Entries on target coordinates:
- - - -
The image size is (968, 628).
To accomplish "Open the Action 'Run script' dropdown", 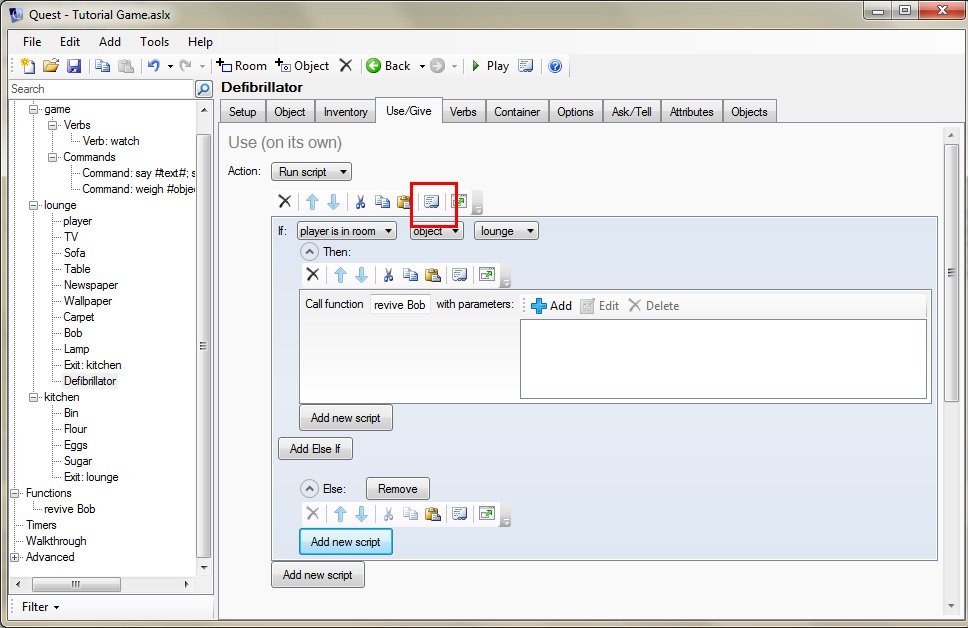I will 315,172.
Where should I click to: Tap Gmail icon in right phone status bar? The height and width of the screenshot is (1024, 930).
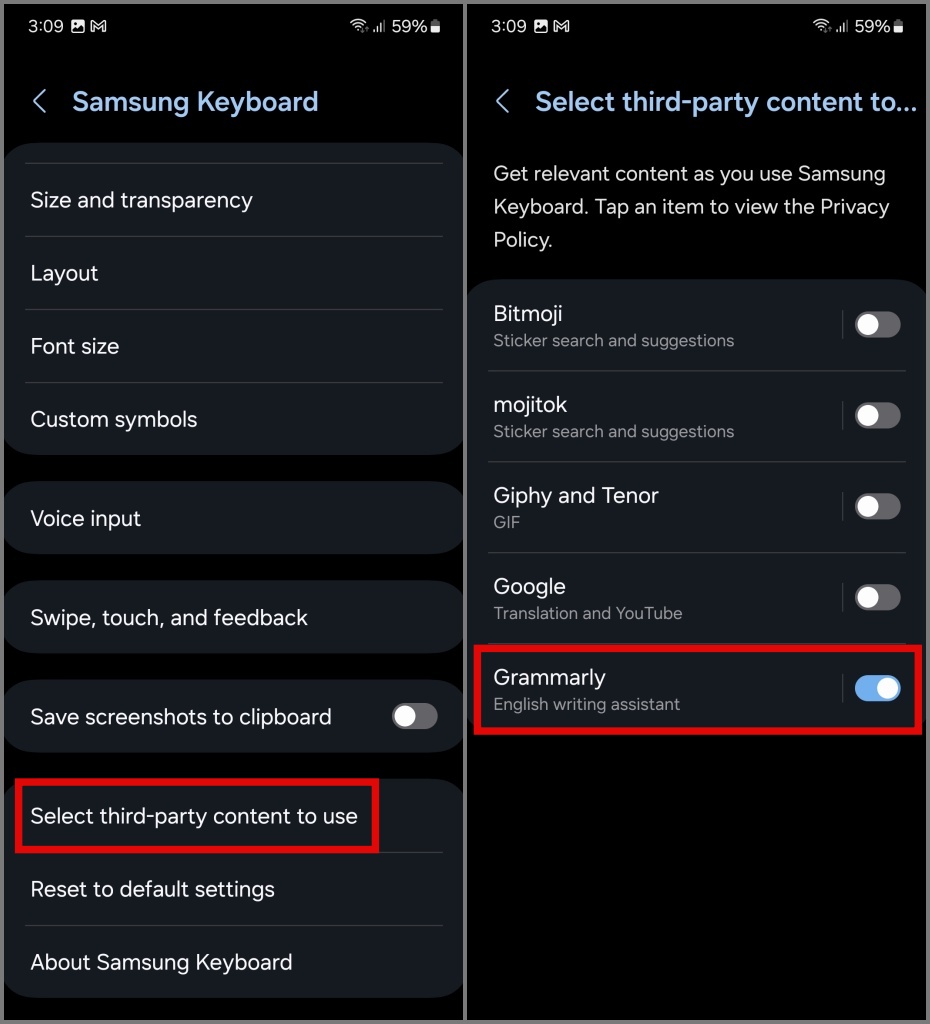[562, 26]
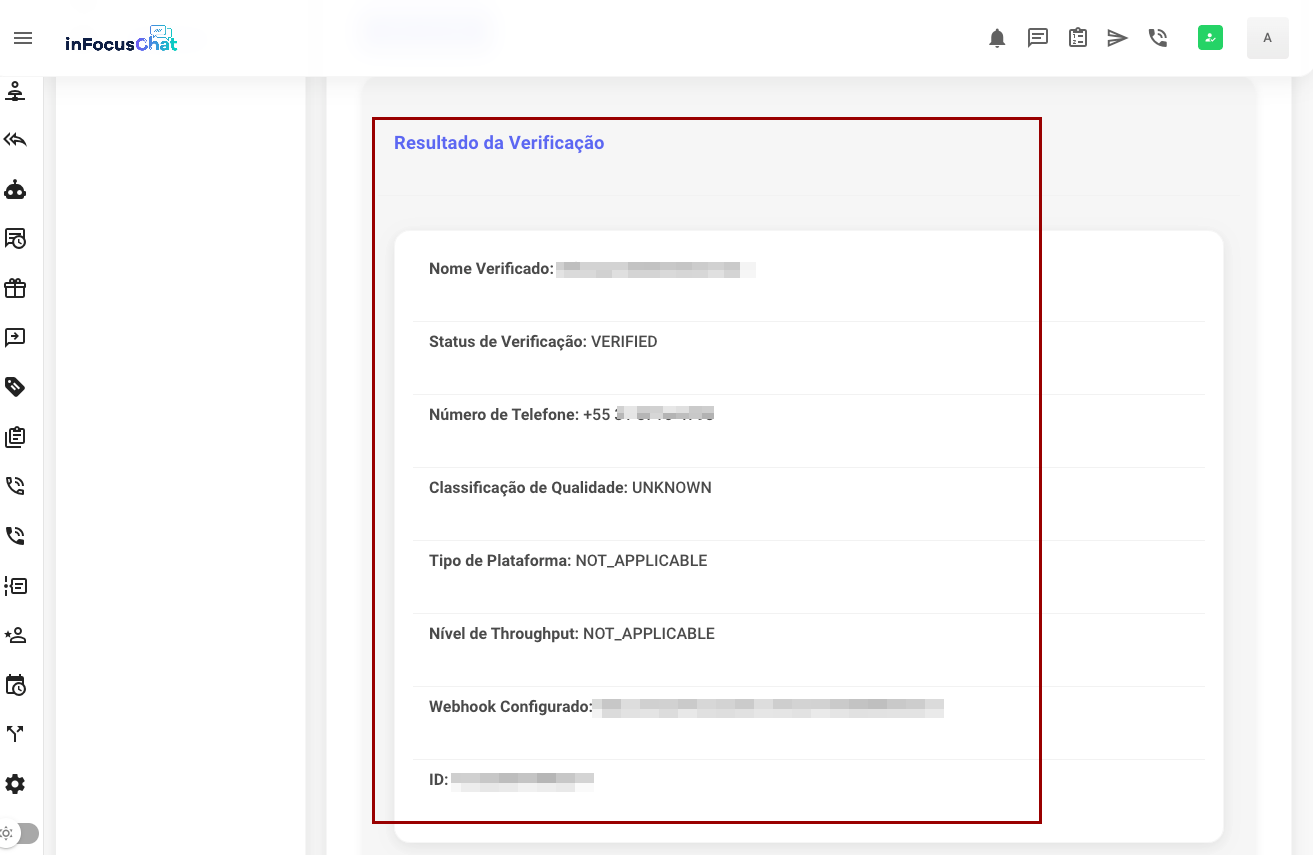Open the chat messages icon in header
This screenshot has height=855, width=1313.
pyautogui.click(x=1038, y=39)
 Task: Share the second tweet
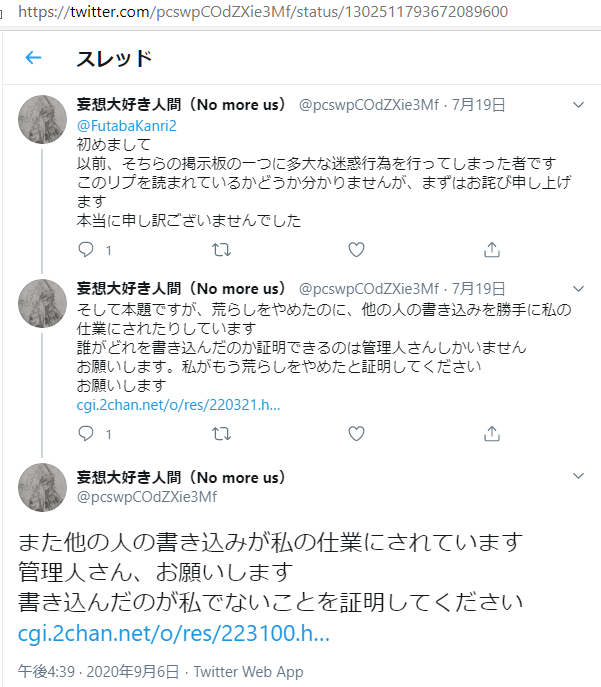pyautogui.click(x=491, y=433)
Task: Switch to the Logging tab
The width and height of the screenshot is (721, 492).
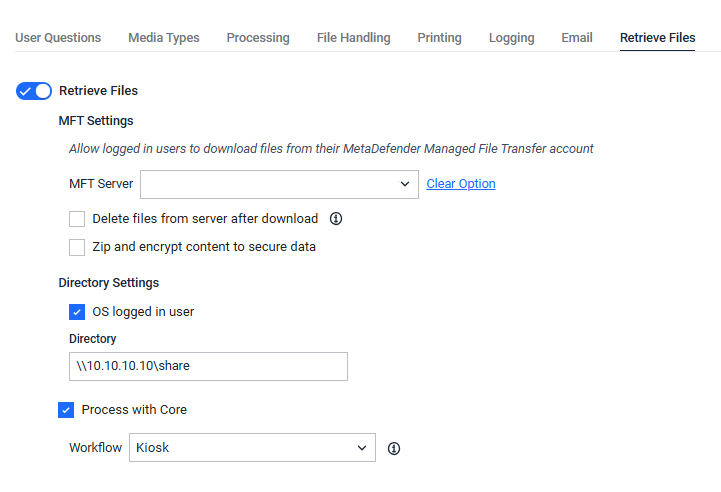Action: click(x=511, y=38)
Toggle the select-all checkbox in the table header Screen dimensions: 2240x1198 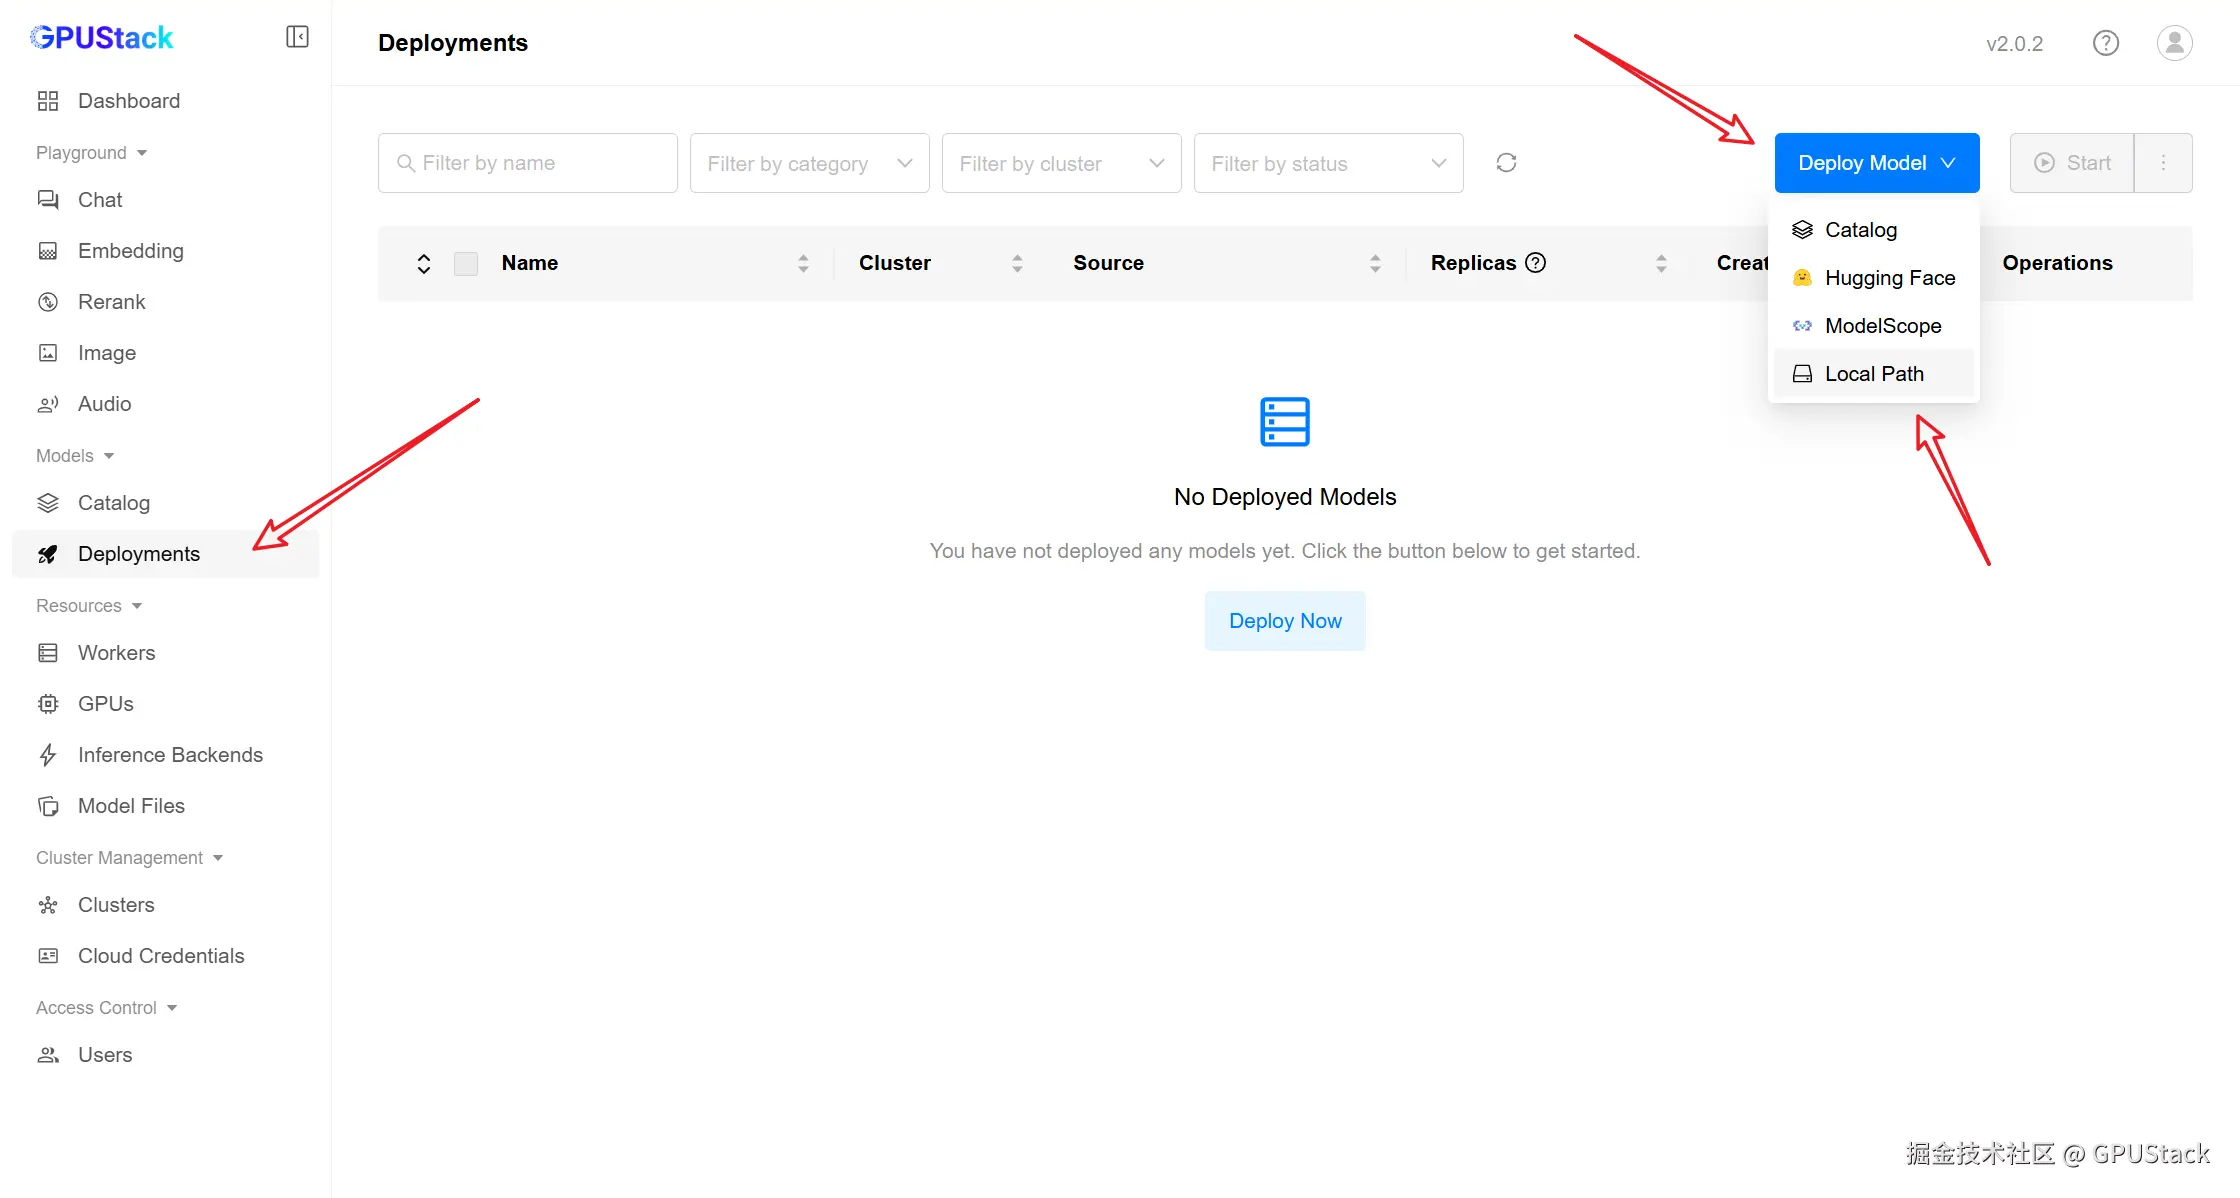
- - - -
WRITTEN EXERCISE
Pick out every line of the data above that contains the word "height", and copy each one. Case counts.

EXERCISE RESPONSE
Where should I click to: Tap Gmail icon in right phone status bar? The height and width of the screenshot is (1024, 930).
This screenshot has height=855, width=1313.
The width and height of the screenshot is (721, 492).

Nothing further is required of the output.